This is not to deny the usefulness or importance of observation manuals. The explicit operationalisation of teaching quality constructs in manuals helps us to concretise what can be abstract constructs and supports the systematic accumulation of evidence on the nature and impact of instructional practice. Such attempts at systematic measurement are necessary to advance our understanding of instruction. However, the full benefits of observation manuals will never be realised without frank discussions about the difficulties of measuring instructional constructs reliably and consistently across lessons, which this paper is meant to inspire. Measurement non-invariance represents a threat to our understanding of instructional constructs, necessitating direct explorations of the extent to which our operationalisations allow for the invariant measurement of the intended construct.
We used the PLATO manual as an example to discuss this challenge because of the authors’ familiarity with this manual. In our discussion, like other recent studies, we rejected traditional approaches to MI (e.g.,
Welzel et al., 2022;
Welzel & Inglehart, 2016;
White, 2025). In our case, this was because of the lack of fit of reflective models to our conceptualisation of teaching quality and the lack of existing methods for considering MI at the item (here, element) level (c.f.,
White et al., 2024).
This led us to focus on more conceptual and qualitative explorations that identified several examples of apparent measurement non-invariance across lessons to which PLATO was applied. In the uptake example, we concluded that PLATO would likely measure the intended construct invariantly in one-on-one discussions and larger discussions, based on its own definition of uptake. In the ROC example, we concluded that PLATO would likely not invariantly measure ROC across lessons where teachers represented content directly versus those where content was represented indirectly. We also noted several examples where the PLATO manual contains double-barrelled elements, the implications of which will likely vary across interpretations/uses of scores. These results raise important questions about where PLATO can validly be used. The similarity of PLATO to other observation systems suggests that these concerns are likely to impact other observation systems (e.g.,
Bell et al., 2019).
An important question to consider here is how much the identified non-invariance matters, and for what purposes. Standard MI approaches have established ways of examining the size of the non-invariance, which has important implications for its practical impact (e.g.,
Meade, 2010). There are no established methods for the sort of argumentation modelled here (see
Section 6.4 on next steps for establishing such methods).
In addition to determining the size of MI violations, the impact of the measurement non-invariance discussed here will likely depend strongly on the research question. Different interpretations of scores will be more or less impacted by MI issues and interpretations of scores will depend heavily on the use to which scores are put (
American Educational Research Association et al., 2014;
M. Kane, 2013). For example, problems with the ROC element would be especially problematic when comparing a curriculum based on traditional lectures with a curriculum based on problem-based learning, since the second curriculum is probably more likely to have teachers indirectly represent content. The element may be less problematic, though, when comparing two lecture-based curricula. Thus, the impact of identified non-MI will likely depend on the distribution of the lesson features and how this distribution interacts with the research questions.

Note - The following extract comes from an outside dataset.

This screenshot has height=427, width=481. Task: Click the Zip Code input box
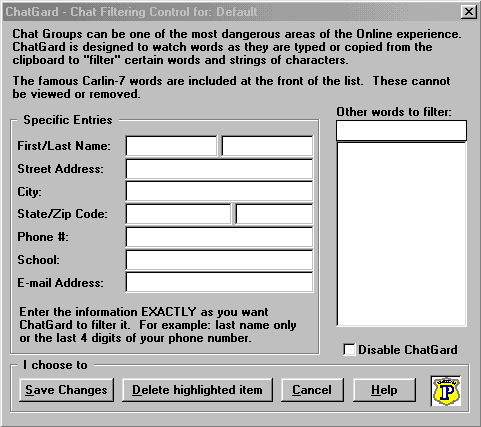274,214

6.1. Generalisability of Findings to Other Manuals
Since PLATO contains many of the same features as other observation manuals, these results point towards the potential for there to be a lack of MI in other observational approaches to measure teaching quality. There is no reason to think that the problems discussed here are unique to PLATO. For example, it has been pointed out that many observation manuals conflate the measurement of quality and frequency, making manual items double-barrelled (
Praetorius & Charalambous, 2018). The sorts of analyses discussed in this paper, then, would be broadly applicable to understand MI in other observation systems, as well as other measures of teaching quality (
White et al., 2024).
PLATO is widely used in both the US and several Nordic countries (
T. J. Kane et al., 2012;
Klette et al., 2017;
Tengberg et al., 2022). Additionally, generalisability studies (
Cor, 2011;
Jentsch & Klette, 2024) and measurement invariance studies examining PLATO across subjects (
Jentsch et al., 2026) support that PLATO can validly measure teaching quality in a Norwegian and Nordic context (see also
Blikstad-Balas et al., 2022;
Klette et al., 2026), for which there are many qualitative analyses that confirm PLATO scores and demonstrate positive uses of PLATO. Therefore, the discussion of PLATO in and of itself is beneficial, above and beyond the main focus of using PLATO to discuss wider issues in the field.
6.2. Building a Complete Measurement of Instruction
There is a broader point following on from this work. As discussed above, the measurement process consists of at least three models: the substantive model that details how the hypothesised teaching quality construct manifests in instruction; the data model that details how the manifestation of the construct maps to specific raw data/scores, and the statistical model that maps the raw data back to levels of the theoretical construct (see
Figure 1;
McGrane & Maul, 2020). Most current efforts to observationally measure teaching quality do not provide clear and distinct substantive and data models. Rather, they conflate these models, which conflates theoretical conceptualisations and the measurement of teaching quality constructs. This arguably is one factor contributing to the difficulty in determining how much similar constructs in different observation manuals overlap (
Charalambous & Praetorius, 2020). For example, the overlap between PLATO’s uptake construct and how uptake is conceptualised in other frameworks can be unclear.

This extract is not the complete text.